We went to the Cathedral Sung Eucharist this morning, and were treated to an excellent sermon from Mari Price in the wake of the Hawking news story, plus the singing of a Mass setting by late Victorian Irish composer Charles Wood, colloquially known as 'Wood in the Fridge' because it's written in the Phrygian mode. It's one of my favourites. The soaring sounds of the Sanctus literally made me tingle from head to foot. It's not something that I can honestly say I experience often at the liturgy these days.

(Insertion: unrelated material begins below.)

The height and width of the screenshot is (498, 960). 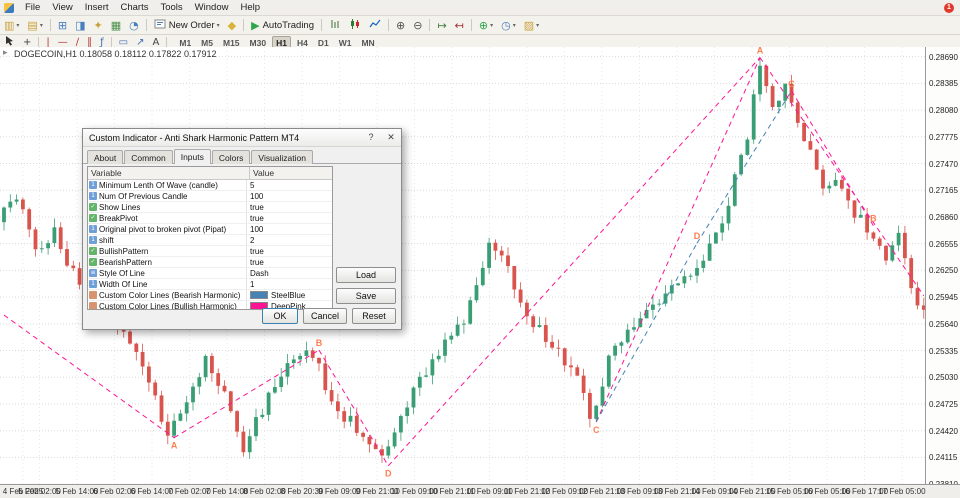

One of the panellists on this week's 'Any Questons' owned up to being a practicing Anglican, confessing that he found it easier to believe in God when he could join in a Book of Common Prayer service than he did when asked to sing 'Shine Jesus shine'. I wouldn't be surprised if there were many more who'd want to say the same, but feel a bit uncomfortable about saying it. It wasn't the position of a diehard liturgical conservative, but of someone hungry for the richness of our spiritual heritage, feeling that a culture of choruses and jolly enthusiasm is not enough sustenance for taxing times.

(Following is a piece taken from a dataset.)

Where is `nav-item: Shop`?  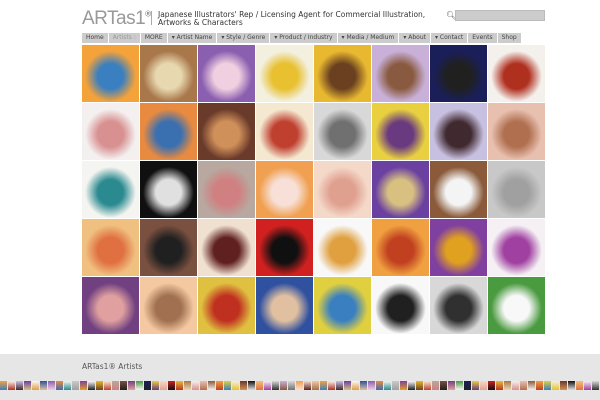 nav-item: Shop is located at coordinates (509, 38).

I've always been a moderniser, as well as loving church tradition. It's been a disappointment to me that over the years the impulse to give liturgy a more contemporary look and feel has happened, but with an over-simplification of content. Much of the best modern music is considered too hard and demanding on the attention span to be of use in today's brief encounter with the Lord, where anything longer than 65 minutes overturns schedules or disrupts the post liturgical meet and greet routine. So today's service hit the spot for once - uplifting, inspiring, and leaving enough time to say hello before heading back home for lunch.

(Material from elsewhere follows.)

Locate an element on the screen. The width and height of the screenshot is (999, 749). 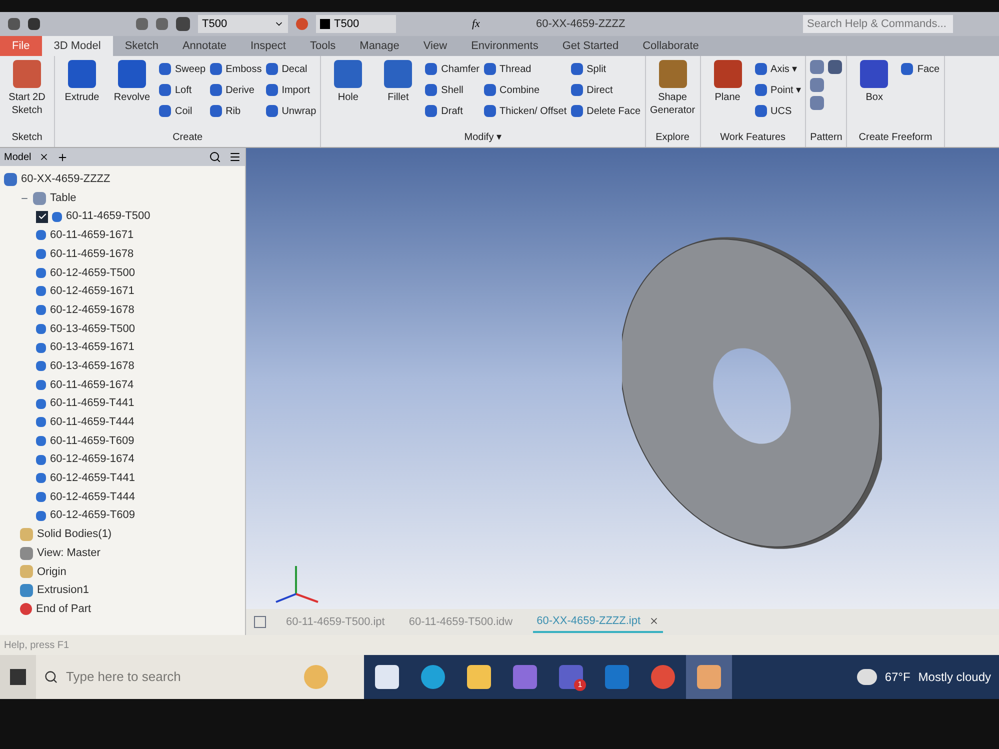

Tonight we went to a benefit concert by old friends Robin and Bina Williamson, held in support of Pontcanna's vegetarian health food store Pulse, actually in the store itself, in front of an audience of two dozen, packing out the available space. Pulse has been struggling as a result of the recession, and after the failure of a co-operative venture to buy out and run the store and its suite of therapy rooms, Rhiannon and Derek, the couple who've been running it for years are having another go at re-shaping its retail offer, and in the process are discovering they have local community support. Hopefully, there will be other concerts and recitals in the space occupied by day by several cafe tables. For those who believe small is beautiful, there's real potential here for a multi-faceted enterprise.
Robin and Bina are true inheritors of the musical and story telling tradition of travelling bards and troubadors. Their repertoire of stories and songs embraces sacred and secular, Celtic, Latin, black and white American and Indian folk sources. They re-work the material of others, and do their own original compositions as well. Robin was making folk music in 'The Incredible String Band' forty five years ago, before hippiedom and cross cultural fusion really arrived. Holding together the old and the new, and taking them to a new place in connecting with old and new generation audiences is surely what wandering minstrels do best. We're lucky they call Pontcanna home.